BRASÍLIA – Após ver o pacote de corte de gastos ser desidratado, o governo Lula não conseguiu votos para aprovar nesta quarta-feira, 18, a Proposta de Emenda à Constituição (PEC) que integra o conjunto de medidas de ajuste fiscal.
O presidente da Câmara, Arthur Lira (PP-AL), adiou a votação da proposta para esta quinta-feira, 19, para evitar uma derrota do Palácio do Planalto e do ministro da Fazenda, Fernando Haddad.

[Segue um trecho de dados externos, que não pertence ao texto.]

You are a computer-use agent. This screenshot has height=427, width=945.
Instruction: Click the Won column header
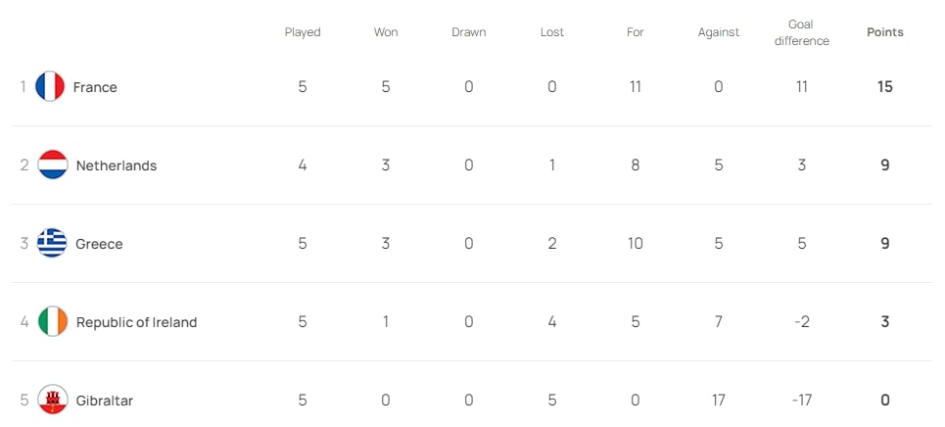(386, 32)
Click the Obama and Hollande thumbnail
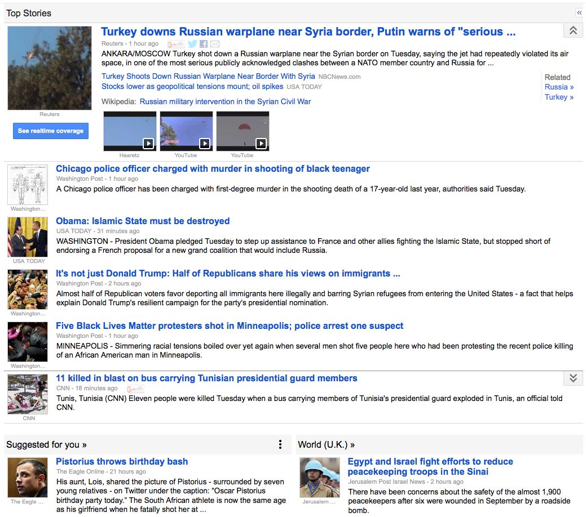 (x=28, y=237)
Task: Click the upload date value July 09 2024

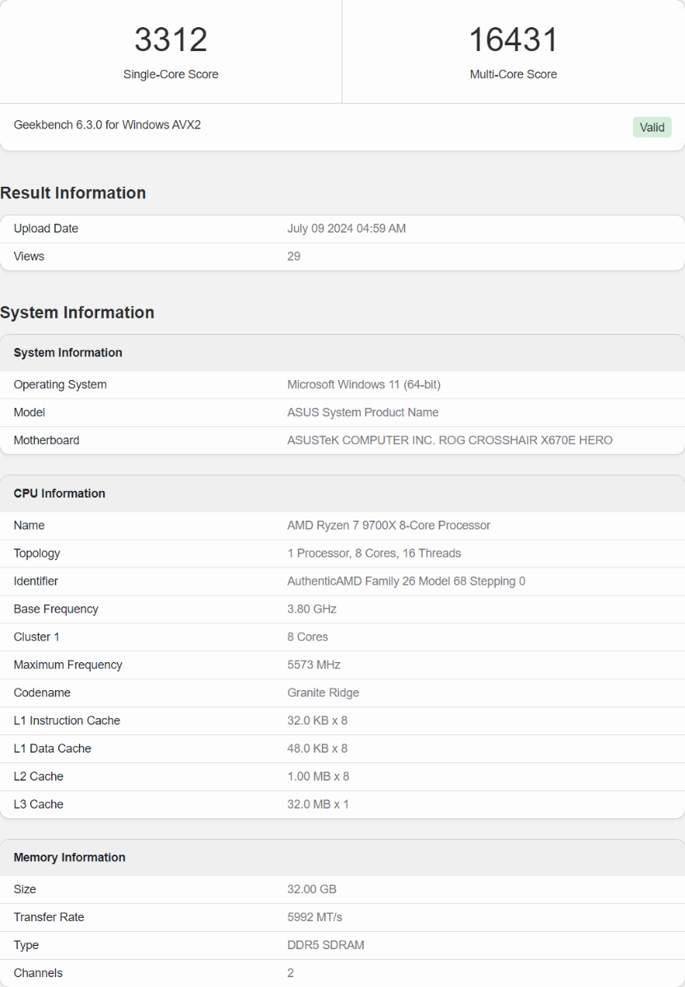Action: (346, 229)
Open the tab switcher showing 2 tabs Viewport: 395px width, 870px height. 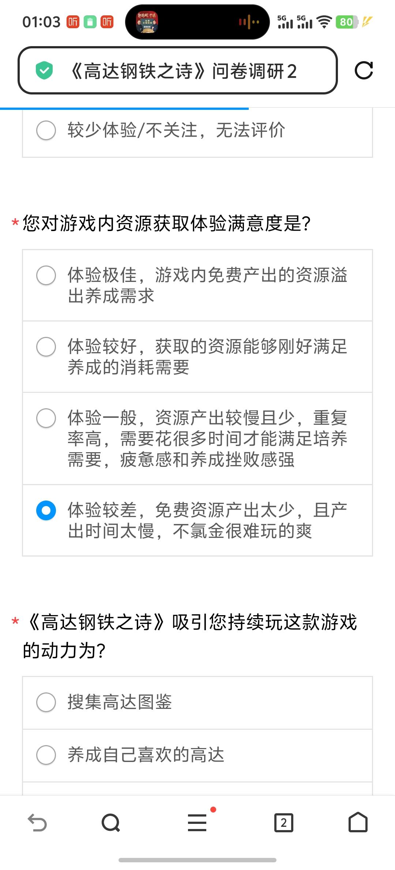tap(283, 823)
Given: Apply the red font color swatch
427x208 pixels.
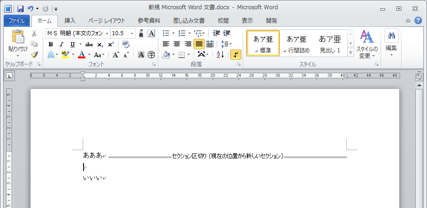Looking at the screenshot, I should 82,55.
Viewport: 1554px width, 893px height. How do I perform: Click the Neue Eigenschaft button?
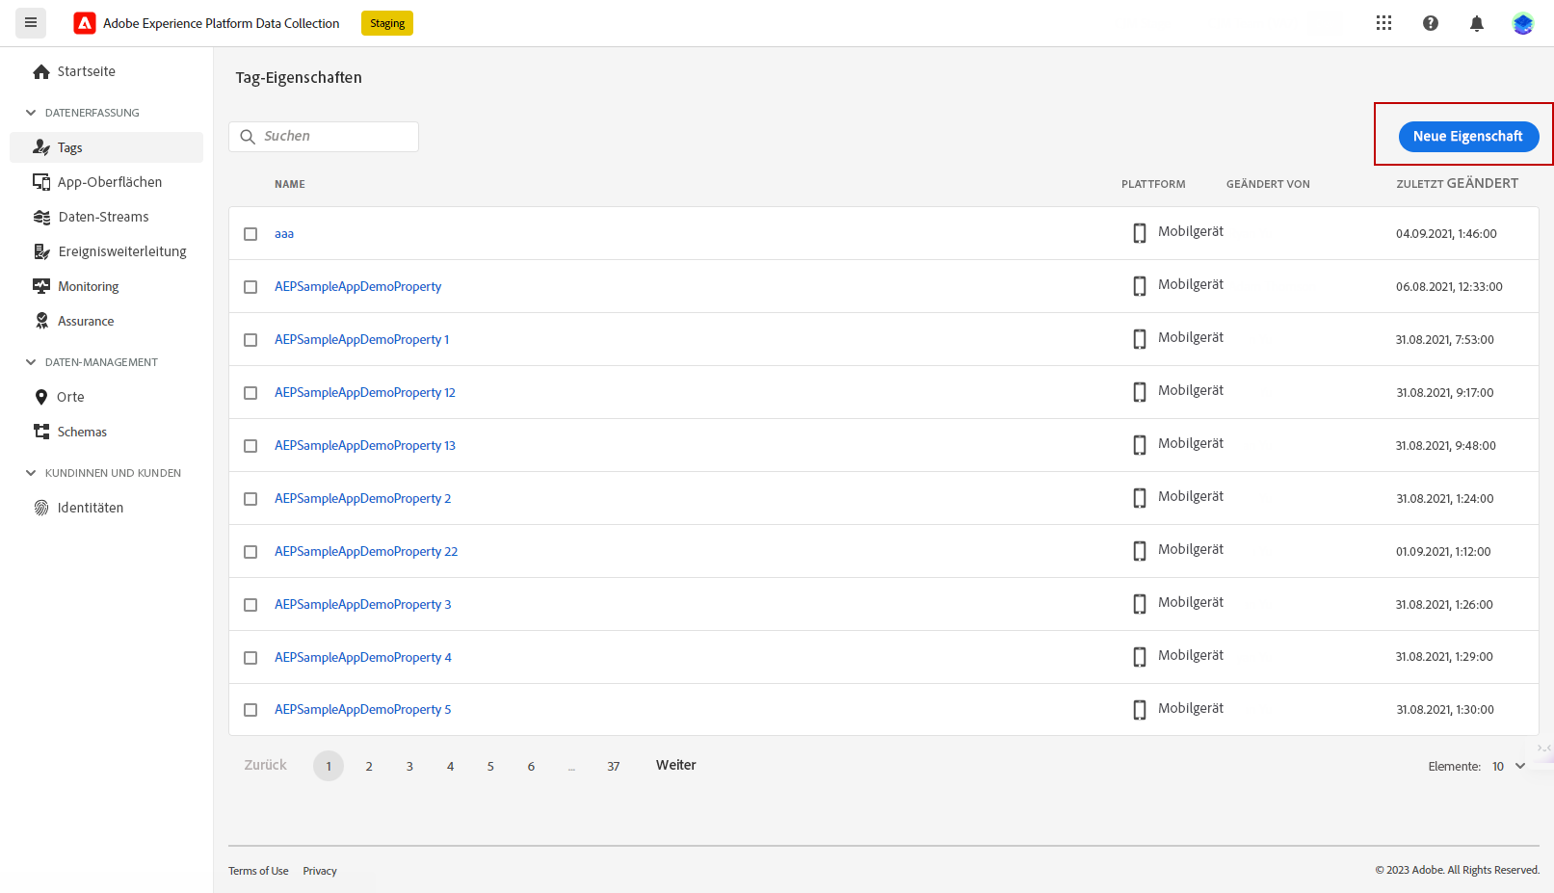[1467, 136]
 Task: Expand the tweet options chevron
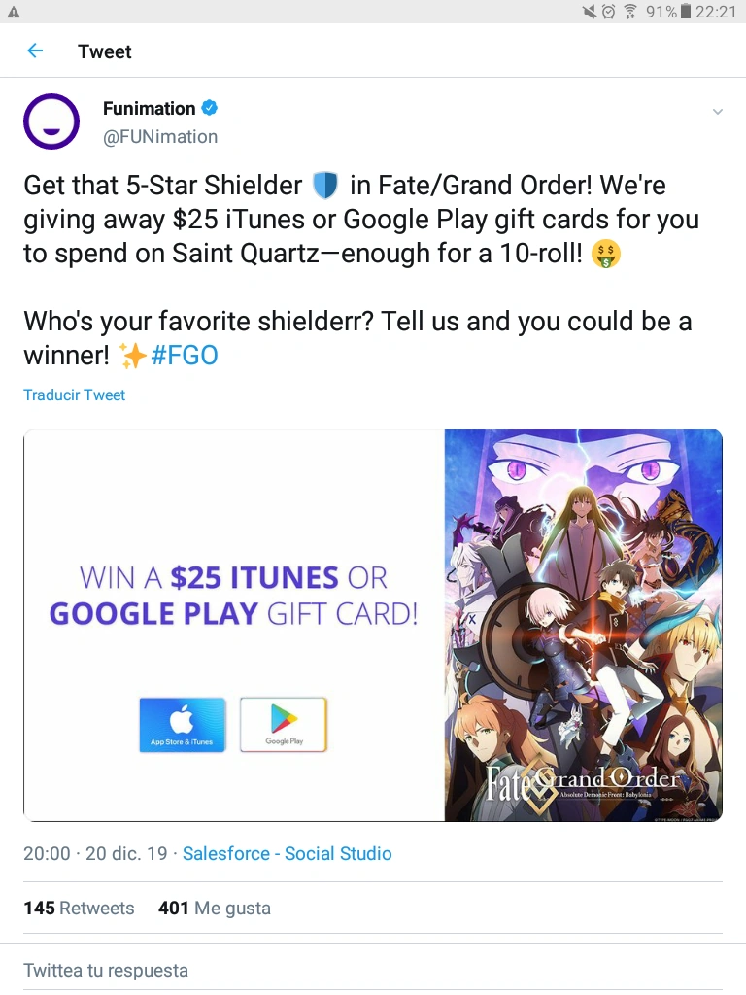[x=718, y=112]
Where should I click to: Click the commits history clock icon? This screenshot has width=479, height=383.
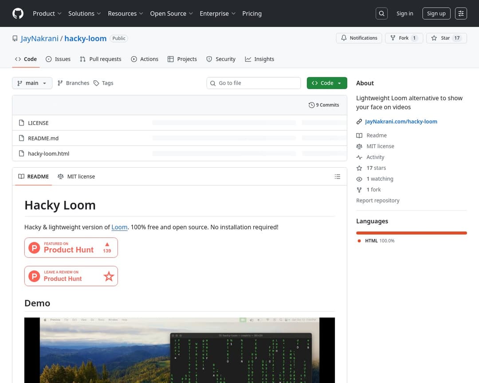[x=311, y=105]
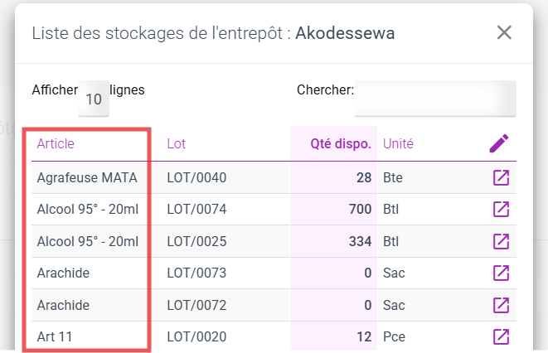Click the Arachide cell for LOT/0072
Viewport: 548px width, 353px height.
(x=63, y=305)
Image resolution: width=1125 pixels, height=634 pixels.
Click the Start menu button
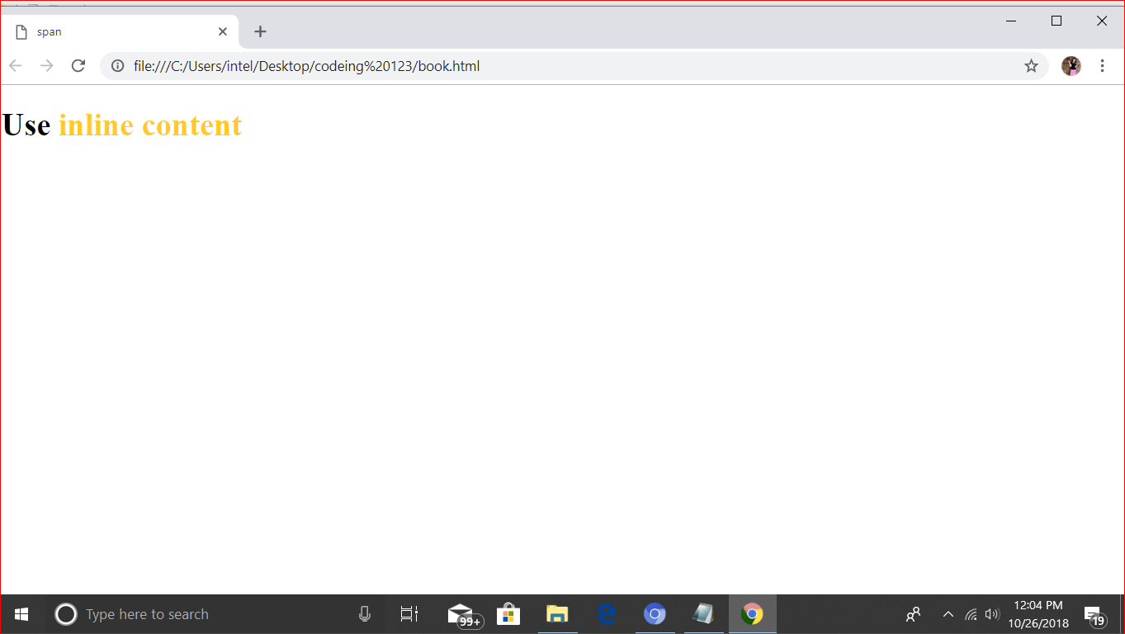tap(21, 614)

Os deputados federais aprovaram um projeto do pacote, com novos gatilhos para reforçar o arcabouço fiscal, mas derrubaram a tentativa do governo de cortar emendas parlamentares impositivas para cobrir gastos obrigatórios e cumprir o limite de despesas.
A segunda proposta a ser votada seria a PEC que prevê mudanças no abono salarial, no Fundo Nacional de Desenvolvimento da Educação (Fundeb) e nos supersalários do funcionalismo público.
Às 23h30, os deputados votaram uma proposta regimental que dava preferência para a PEC entrar em votação. A proposta foi aprovada por 294 votos contra 172. Constatou-se que a quantidade de votos favoráveis, porém, não seria suficiente para aprovar o conteúdo da PEC, que exige 308 deputados favoráveis, por ser uma PEC - o que levou Lira a adiar a votação para poupar o governo de uma derrota.
Deputados da base aliada votaram contra a proposta, deixando claro nos bastidores uma insatisfação com o ministro Fernando Haddad e contrariedade com o ajuste proposto pela equipe econômica. Os 12 deputados do PSOL presentes na sessão e mais dois do PT votaram contra. Se tivessem votado a favor, a proposta passaria.
O governo tentará votar novamente a PEC nesta quinta, em sessão marcada às 10 horas. O Palácio do Planalto ainda tem um terceiro projeto do pacote fiscal para pautar, e esse é o mais polêmico, pois envolve mudanças no Benefício de Prestação Continuada (BPC) - que já foram desidratadas no relatório do projeto em relação à proposta original do governo.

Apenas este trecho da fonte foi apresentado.